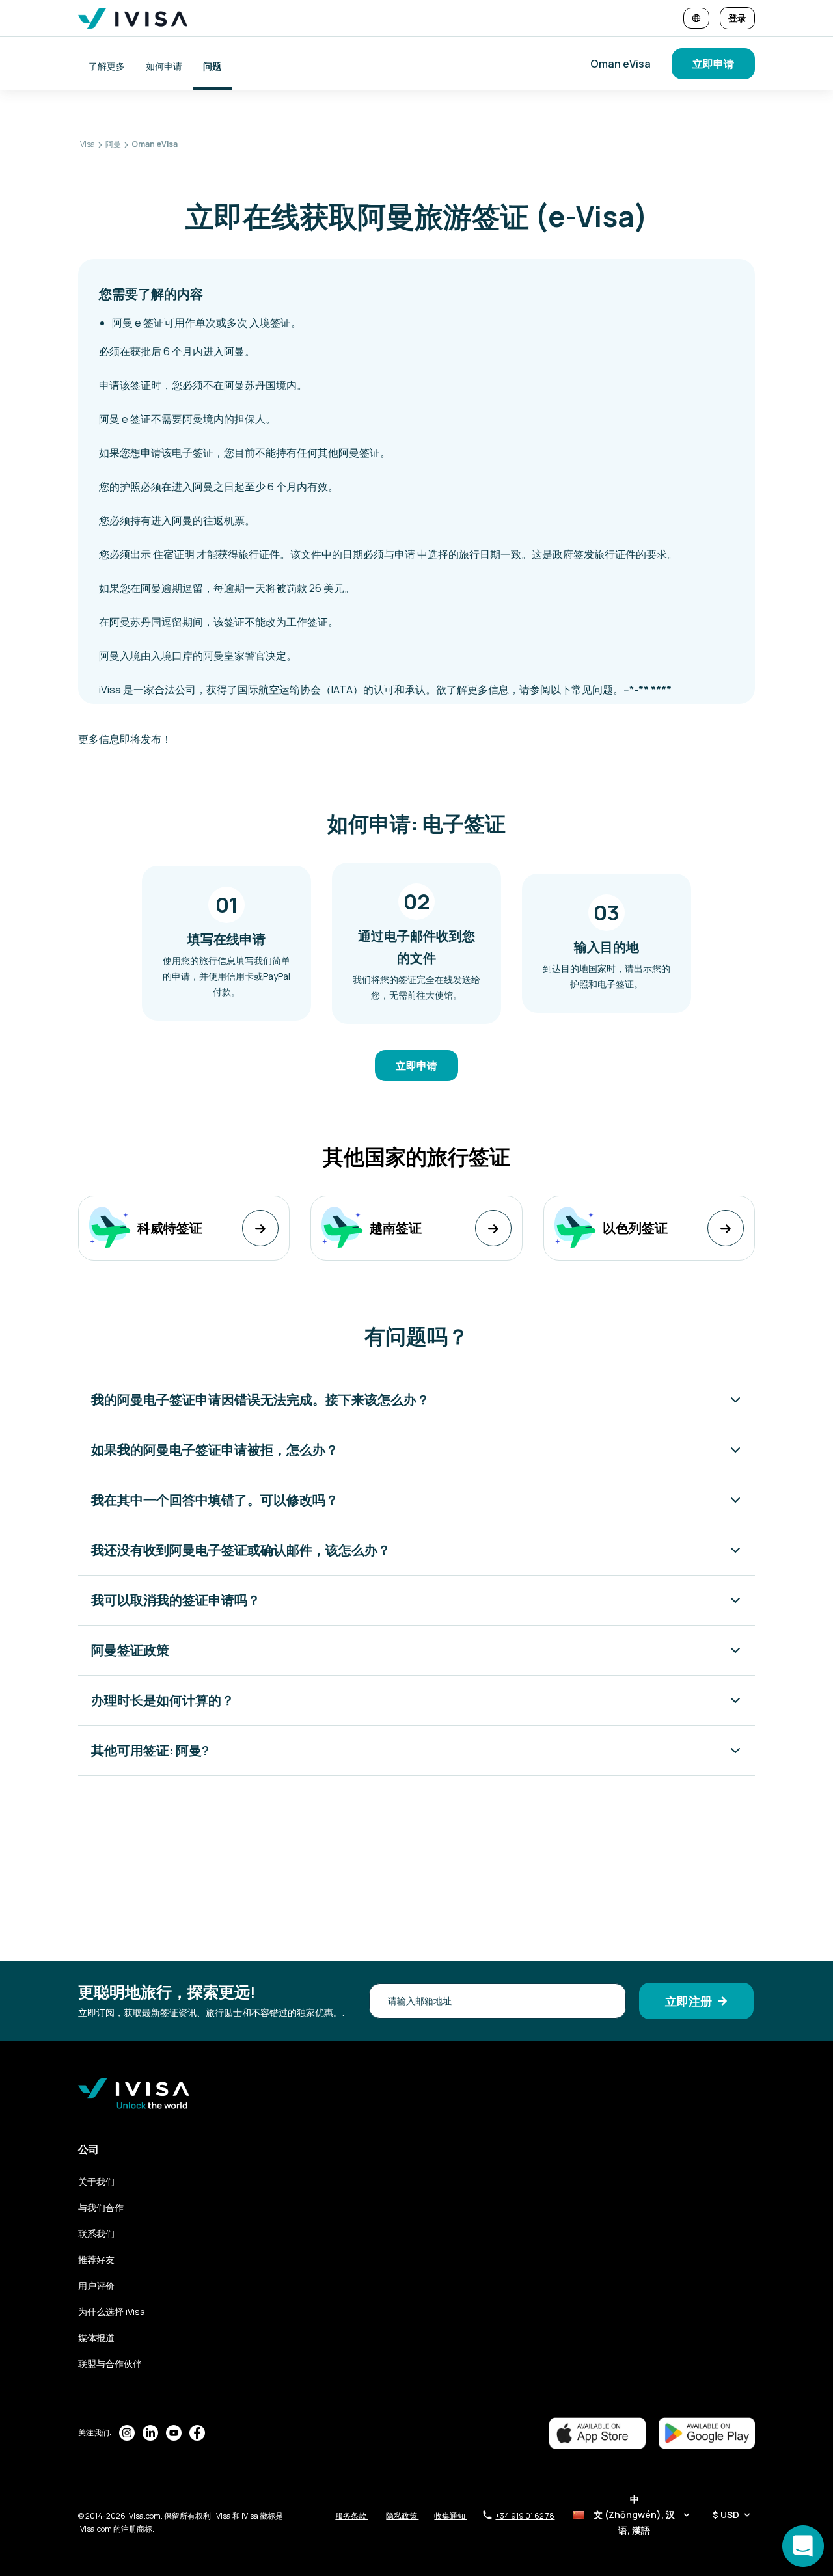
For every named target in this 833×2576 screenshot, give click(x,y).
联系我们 (96, 2233)
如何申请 (164, 66)
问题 (212, 66)
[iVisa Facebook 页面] (197, 2433)
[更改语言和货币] (696, 18)
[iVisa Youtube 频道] (174, 2433)
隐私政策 (402, 2515)
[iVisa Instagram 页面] (127, 2433)
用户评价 (96, 2285)
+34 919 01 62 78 (524, 2515)
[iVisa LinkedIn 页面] (150, 2433)
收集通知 (450, 2515)
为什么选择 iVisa (111, 2311)
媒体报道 (96, 2337)
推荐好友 (96, 2259)
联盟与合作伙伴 (110, 2363)
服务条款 (351, 2515)
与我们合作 (101, 2207)
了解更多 (107, 66)
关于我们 (96, 2181)
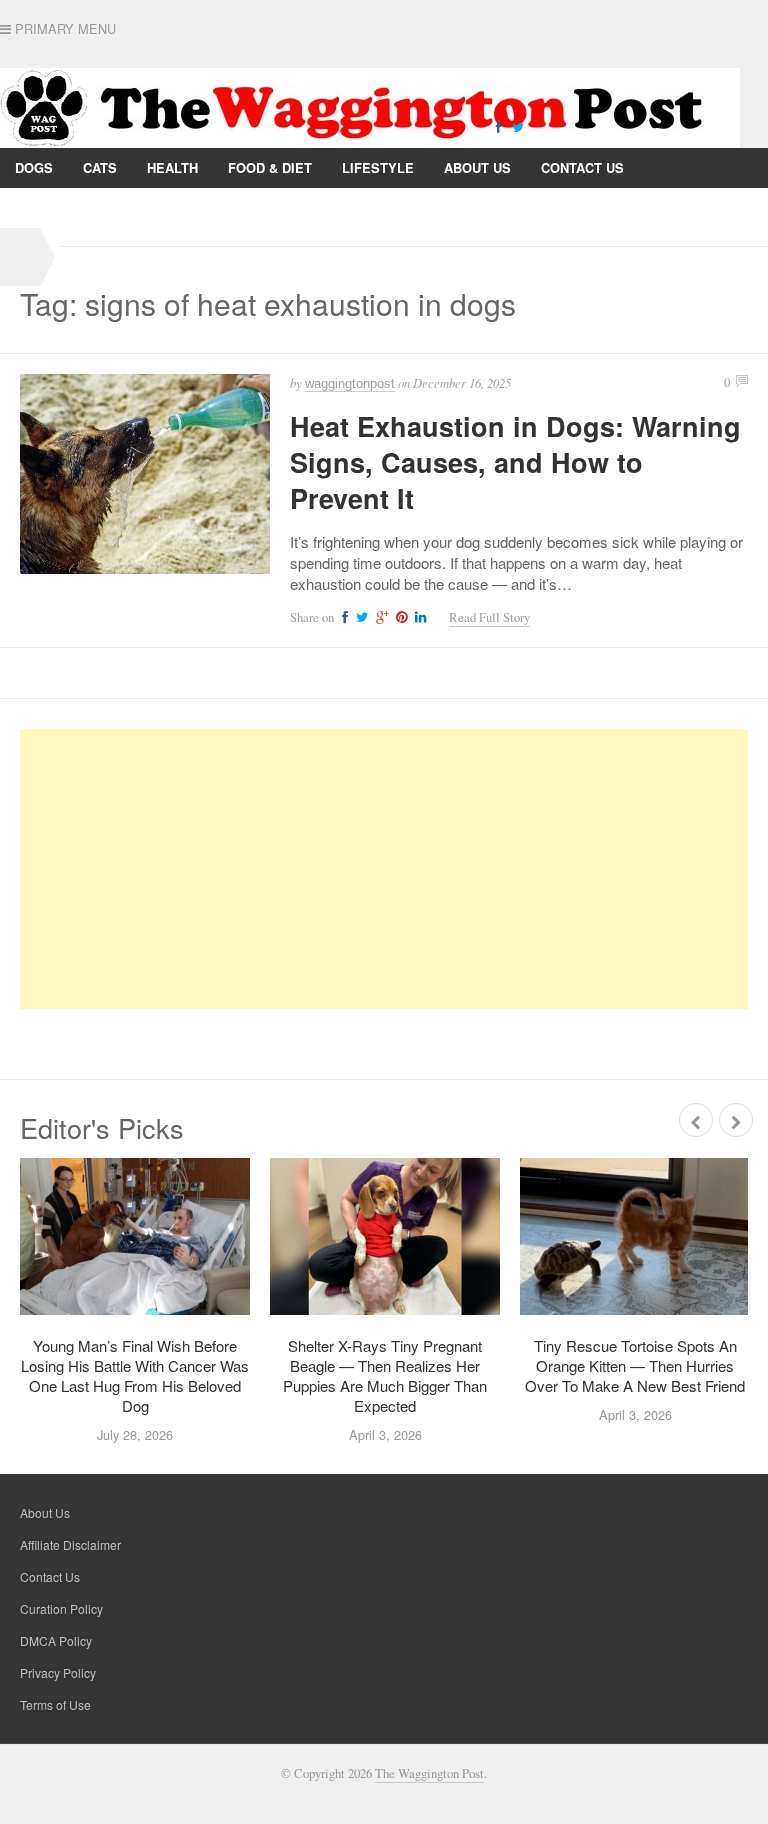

============================================================

== EXERCISE REQUIREMENTS ==
Please repeat, exactly and with nothing else, the lines from the one containing "如何申请 (164, 66)" to the last line of the entries, both included, excluding any pictures.

== FINISHED TASK ==
如何申请 (164, 66)
问题 (212, 66)
[iVisa Facebook 页面] (197, 2433)
[更改语言和货币] (696, 18)
[iVisa Youtube 频道] (174, 2433)
隐私政策 (402, 2515)
[iVisa Instagram 页面] (127, 2433)
用户评价 (96, 2285)
+34 919 01 62 78 (524, 2515)
[iVisa LinkedIn 页面] (150, 2433)
收集通知 (450, 2515)
为什么选择 iVisa (111, 2311)
媒体报道 (96, 2337)
推荐好友 (96, 2259)
联盟与合作伙伴 (110, 2363)
服务条款 (351, 2515)
与我们合作 (101, 2207)
了解更多 (107, 66)
关于我们 (96, 2181)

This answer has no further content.